VPR’s Bob Kinzel reports.

(Kinzel) Originally designed to help produce cleaner air and boost octane levels, MTBE has become a significant environmental problem associated with the contamination of drinking water supplies. That’s because the additive is more soluble than other elements of gasoline and as a result, it travels faster and farther when a leak occurs. MTBE has been linked to the contamination of over 300 water wells in the state.

Under the bill, Vermont will join with Maine and New Hampshire in banning the use of gasoline with MTBE after January 1, 2007. Fish, Wildlife and Water Resources Committee Chairman Steve Adams urged House members to pass the bill:

(Adams) “So we’re faced with an unusual paradox: while it helps gasoline burn cleaner, it often leaks into groundwater from storage tanks and accidental spills, where it easily dissolves, is hard to remove and becomes potentially cancer causing.”
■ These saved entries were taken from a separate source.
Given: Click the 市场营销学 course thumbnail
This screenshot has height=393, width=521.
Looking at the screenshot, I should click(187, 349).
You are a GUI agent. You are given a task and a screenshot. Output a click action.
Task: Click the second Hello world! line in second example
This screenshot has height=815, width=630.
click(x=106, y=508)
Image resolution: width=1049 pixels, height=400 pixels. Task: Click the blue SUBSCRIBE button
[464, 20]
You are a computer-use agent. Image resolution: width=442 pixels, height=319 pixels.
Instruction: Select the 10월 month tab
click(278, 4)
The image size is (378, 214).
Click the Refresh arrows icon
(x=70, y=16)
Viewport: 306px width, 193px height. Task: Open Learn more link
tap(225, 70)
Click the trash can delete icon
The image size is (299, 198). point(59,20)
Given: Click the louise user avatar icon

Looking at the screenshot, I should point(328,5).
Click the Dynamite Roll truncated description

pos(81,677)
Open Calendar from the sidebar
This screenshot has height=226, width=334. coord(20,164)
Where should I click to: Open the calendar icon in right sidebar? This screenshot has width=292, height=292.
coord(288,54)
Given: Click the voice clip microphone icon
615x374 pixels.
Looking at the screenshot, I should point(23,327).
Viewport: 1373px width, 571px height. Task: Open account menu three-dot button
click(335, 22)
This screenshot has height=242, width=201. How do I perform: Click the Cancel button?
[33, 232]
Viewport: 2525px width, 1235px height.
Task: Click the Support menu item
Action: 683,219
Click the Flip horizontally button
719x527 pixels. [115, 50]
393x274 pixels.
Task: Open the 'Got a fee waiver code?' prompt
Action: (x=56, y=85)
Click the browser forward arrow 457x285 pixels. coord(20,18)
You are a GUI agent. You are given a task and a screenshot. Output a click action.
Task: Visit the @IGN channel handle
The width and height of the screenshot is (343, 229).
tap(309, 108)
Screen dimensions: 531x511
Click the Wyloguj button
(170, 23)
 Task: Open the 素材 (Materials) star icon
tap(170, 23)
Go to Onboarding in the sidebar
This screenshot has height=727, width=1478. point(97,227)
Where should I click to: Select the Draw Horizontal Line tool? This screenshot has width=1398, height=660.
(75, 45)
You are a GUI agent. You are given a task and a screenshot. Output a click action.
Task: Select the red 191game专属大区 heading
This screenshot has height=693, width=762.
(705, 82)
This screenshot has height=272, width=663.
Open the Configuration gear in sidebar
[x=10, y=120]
(Kinzel) Joe Choquette represents the Vermont Petroleum Association. He says the ban shouldn’t affect the supply of gasoline that’s available in the state in the future:

(Choquette) “We think as long as the termination date is the same as the surrounding states – and notably Maine and New Hampshire, which are in the same supply line as we are – that refineries will be able to do this without adverse consequences for the state of Vermont.”

(Kinzel) The measure will come up for final approval in the House on Thursday afternoon. It will then go to the Senate for its consideration.

For Vermont Public Radio, I’m Bob Kinzel in Montpelier.